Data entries
>> START
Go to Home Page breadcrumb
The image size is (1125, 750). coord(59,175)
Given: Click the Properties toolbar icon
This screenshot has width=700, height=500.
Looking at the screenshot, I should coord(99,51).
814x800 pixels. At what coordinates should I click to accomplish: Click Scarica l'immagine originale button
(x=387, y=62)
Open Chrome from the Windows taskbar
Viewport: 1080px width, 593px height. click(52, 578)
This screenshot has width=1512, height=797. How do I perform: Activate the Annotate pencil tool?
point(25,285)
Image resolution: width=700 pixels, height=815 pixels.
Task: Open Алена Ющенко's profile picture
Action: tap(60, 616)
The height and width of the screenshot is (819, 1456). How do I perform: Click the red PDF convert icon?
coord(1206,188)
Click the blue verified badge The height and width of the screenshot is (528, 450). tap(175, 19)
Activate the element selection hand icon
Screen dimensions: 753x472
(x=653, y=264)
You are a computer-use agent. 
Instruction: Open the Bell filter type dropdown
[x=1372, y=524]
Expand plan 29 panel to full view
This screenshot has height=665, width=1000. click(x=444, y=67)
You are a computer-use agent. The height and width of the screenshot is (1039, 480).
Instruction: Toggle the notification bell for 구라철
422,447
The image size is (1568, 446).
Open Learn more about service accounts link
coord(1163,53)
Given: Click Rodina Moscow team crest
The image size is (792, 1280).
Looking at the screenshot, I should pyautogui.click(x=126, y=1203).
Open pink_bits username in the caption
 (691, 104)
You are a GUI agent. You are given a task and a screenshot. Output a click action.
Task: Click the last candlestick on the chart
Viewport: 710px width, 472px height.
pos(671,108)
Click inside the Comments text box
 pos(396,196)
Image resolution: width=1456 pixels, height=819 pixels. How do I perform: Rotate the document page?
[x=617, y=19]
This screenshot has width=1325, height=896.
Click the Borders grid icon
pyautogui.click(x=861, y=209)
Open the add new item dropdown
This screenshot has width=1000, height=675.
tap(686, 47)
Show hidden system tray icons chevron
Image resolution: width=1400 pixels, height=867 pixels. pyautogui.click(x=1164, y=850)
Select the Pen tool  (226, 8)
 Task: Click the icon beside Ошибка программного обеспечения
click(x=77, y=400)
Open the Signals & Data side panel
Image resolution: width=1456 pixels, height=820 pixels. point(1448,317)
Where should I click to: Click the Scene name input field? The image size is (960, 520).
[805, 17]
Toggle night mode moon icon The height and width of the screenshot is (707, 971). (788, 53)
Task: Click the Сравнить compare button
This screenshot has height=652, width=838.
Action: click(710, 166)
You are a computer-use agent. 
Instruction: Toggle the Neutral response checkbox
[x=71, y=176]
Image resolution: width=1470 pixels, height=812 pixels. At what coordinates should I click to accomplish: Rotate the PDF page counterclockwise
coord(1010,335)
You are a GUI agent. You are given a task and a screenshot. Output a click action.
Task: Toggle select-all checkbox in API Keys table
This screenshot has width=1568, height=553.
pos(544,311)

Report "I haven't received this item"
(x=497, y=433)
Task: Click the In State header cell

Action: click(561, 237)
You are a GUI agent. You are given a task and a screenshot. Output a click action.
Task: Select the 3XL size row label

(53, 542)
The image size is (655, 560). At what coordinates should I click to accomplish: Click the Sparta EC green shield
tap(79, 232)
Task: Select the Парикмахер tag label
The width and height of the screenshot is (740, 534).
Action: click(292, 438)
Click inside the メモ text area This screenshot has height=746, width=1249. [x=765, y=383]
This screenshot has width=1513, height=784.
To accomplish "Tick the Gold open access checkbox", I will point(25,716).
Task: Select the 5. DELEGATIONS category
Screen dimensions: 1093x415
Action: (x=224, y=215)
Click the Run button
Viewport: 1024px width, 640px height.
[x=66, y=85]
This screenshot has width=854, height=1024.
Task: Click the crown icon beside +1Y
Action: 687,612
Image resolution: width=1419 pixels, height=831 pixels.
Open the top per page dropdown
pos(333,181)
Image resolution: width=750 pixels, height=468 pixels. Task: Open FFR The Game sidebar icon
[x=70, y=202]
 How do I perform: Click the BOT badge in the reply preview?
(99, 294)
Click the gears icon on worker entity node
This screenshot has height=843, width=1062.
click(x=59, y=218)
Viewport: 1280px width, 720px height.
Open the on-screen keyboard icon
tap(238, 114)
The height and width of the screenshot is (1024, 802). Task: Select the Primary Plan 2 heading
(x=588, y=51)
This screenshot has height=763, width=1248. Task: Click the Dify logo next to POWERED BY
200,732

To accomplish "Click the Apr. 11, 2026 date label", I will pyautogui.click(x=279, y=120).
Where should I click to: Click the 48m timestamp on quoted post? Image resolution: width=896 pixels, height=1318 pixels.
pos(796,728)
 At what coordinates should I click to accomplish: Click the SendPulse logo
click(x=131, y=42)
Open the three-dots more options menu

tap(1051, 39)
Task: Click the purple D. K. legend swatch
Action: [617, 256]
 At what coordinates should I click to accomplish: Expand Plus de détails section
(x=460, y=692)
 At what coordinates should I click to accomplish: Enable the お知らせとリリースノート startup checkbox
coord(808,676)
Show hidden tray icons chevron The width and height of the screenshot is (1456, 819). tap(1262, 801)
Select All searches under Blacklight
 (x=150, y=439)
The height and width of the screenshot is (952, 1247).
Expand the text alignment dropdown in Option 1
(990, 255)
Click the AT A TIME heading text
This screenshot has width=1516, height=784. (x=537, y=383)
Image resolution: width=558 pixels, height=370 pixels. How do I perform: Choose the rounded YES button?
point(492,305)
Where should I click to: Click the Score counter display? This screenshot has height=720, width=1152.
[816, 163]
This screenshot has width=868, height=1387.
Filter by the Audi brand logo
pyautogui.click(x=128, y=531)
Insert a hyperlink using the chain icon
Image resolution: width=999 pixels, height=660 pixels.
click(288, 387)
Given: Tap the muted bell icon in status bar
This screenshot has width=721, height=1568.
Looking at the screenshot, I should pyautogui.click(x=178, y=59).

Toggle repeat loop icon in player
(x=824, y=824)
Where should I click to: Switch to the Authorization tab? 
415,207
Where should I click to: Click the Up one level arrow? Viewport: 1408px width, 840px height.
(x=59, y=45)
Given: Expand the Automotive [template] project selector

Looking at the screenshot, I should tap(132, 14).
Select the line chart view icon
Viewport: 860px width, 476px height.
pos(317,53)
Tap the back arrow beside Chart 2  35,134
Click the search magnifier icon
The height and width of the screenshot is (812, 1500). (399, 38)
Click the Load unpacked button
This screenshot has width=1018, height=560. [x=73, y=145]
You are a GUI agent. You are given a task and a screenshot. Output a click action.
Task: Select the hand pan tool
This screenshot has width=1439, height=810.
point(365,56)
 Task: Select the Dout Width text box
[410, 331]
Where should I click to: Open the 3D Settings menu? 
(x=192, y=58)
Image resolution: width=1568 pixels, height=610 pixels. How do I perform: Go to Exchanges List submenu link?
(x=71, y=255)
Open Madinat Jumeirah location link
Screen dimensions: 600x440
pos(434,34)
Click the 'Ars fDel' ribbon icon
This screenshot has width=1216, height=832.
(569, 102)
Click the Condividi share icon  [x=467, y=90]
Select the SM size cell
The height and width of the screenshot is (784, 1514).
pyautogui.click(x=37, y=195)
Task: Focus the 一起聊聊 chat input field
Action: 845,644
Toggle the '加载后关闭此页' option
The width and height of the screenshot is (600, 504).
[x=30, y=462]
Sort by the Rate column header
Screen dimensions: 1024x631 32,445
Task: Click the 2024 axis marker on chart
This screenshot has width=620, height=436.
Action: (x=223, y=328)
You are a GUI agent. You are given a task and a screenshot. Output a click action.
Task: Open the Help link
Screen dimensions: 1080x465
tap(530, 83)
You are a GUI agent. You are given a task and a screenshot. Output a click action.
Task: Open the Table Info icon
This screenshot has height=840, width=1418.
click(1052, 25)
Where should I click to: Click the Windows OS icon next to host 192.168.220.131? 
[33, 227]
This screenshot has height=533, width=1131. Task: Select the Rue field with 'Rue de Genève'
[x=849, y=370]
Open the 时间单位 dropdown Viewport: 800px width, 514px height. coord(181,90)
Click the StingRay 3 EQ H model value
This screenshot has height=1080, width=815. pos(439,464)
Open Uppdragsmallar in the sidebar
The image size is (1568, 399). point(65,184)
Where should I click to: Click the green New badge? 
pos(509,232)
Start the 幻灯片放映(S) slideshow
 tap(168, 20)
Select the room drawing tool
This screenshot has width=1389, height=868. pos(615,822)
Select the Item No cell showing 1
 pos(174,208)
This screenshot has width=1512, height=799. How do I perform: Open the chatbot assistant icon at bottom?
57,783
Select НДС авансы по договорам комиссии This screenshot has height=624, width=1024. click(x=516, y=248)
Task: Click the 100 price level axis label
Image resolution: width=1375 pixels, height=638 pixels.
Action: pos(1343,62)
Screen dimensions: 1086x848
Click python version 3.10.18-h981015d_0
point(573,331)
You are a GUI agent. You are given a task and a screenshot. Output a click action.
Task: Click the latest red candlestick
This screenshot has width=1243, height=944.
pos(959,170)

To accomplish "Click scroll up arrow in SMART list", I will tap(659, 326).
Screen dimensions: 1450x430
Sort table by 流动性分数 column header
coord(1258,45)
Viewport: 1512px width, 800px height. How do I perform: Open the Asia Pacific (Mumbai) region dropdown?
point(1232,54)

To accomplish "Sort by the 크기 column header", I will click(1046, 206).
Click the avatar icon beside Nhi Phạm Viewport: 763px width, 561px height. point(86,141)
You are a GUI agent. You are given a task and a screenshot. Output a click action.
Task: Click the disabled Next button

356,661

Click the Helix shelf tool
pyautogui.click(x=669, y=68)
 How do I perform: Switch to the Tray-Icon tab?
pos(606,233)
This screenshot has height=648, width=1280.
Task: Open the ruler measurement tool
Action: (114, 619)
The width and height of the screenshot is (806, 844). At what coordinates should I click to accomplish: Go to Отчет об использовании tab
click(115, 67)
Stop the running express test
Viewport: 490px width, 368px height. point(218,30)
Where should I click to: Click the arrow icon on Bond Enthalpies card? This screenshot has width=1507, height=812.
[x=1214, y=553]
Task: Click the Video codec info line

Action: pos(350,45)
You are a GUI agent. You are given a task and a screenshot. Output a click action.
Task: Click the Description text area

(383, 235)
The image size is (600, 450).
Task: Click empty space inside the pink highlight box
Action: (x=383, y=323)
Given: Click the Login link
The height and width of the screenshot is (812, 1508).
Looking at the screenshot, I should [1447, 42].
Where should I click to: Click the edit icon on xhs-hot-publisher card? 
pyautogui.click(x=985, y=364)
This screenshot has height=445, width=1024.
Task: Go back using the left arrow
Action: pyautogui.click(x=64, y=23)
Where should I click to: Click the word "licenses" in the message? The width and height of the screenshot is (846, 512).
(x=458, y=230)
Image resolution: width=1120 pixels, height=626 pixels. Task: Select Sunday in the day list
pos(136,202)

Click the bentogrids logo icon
>> END
### WHAT TO PRODUCE:
Reproduce the records above word for word, from the line containing "This screenshot has width=868, height=1387." through the line containing "The height and width of the screenshot is (812, 1500).", both of those lines included.

### TASK RESULT:
This screenshot has width=868, height=1387.
Filter by the Audi brand logo
pyautogui.click(x=128, y=531)
Insert a hyperlink using the chain icon
Image resolution: width=999 pixels, height=660 pixels.
click(288, 387)
Given: Tap the muted bell icon in status bar
This screenshot has width=721, height=1568.
Looking at the screenshot, I should pyautogui.click(x=178, y=59).

Toggle repeat loop icon in player
(x=824, y=824)
Where should I click to: Switch to the Authorization tab? 
415,207
Where should I click to: Click the Up one level arrow? Viewport: 1408px width, 840px height.
(x=59, y=45)
Given: Expand the Automotive [template] project selector

Looking at the screenshot, I should tap(132, 14).
Select the line chart view icon
Viewport: 860px width, 476px height.
pos(317,53)
Tap the back arrow beside Chart 2  35,134
Click the search magnifier icon
The height and width of the screenshot is (812, 1500). (399, 38)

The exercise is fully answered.